# Your task
Without any images, write the data out exactly as it appears.

# Data section
---+---

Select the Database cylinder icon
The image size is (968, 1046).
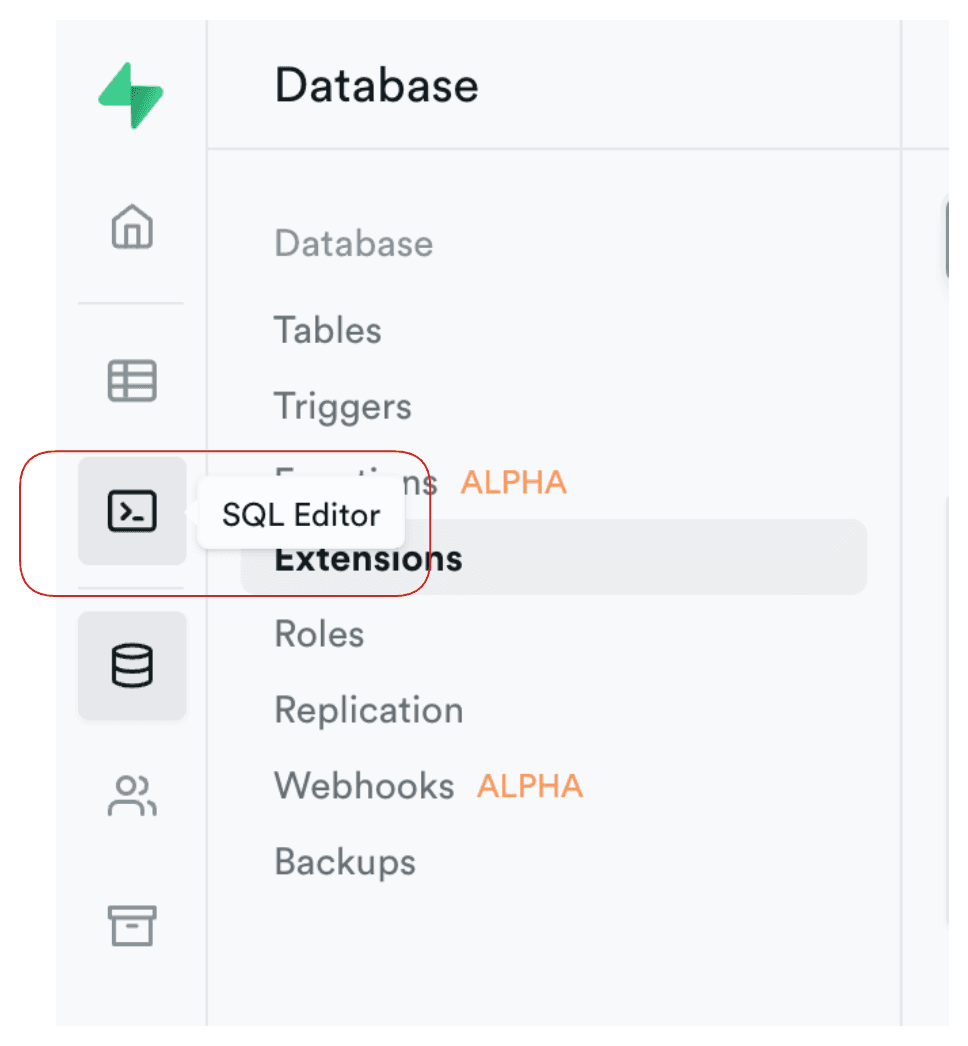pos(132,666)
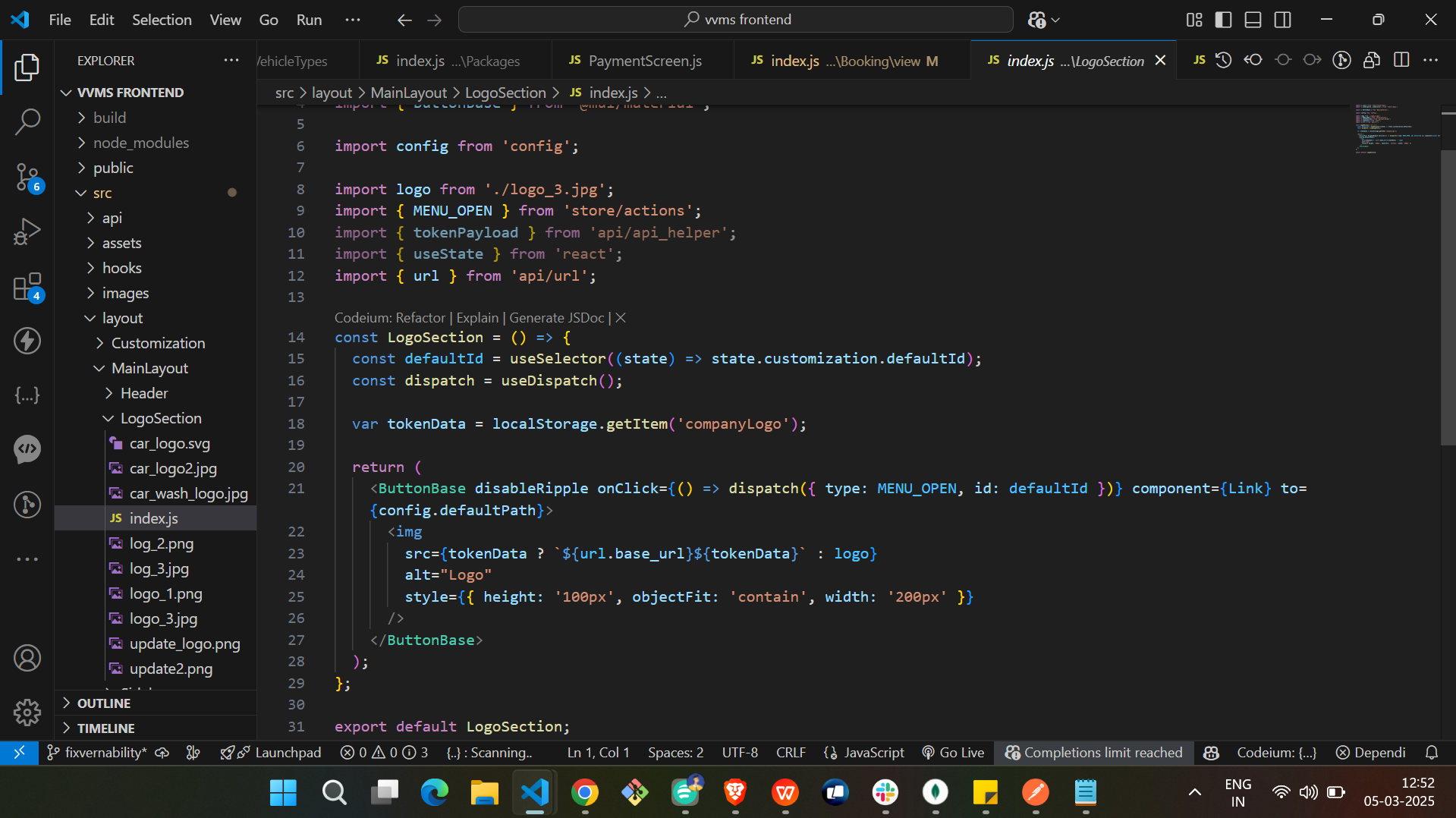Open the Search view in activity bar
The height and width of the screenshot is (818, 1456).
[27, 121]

---+---

# Expected output
Select the Database cylinder icon
The image size is (968, 1046).
pos(132,666)
Open the Search view in activity bar
The height and width of the screenshot is (818, 1456).
[27, 121]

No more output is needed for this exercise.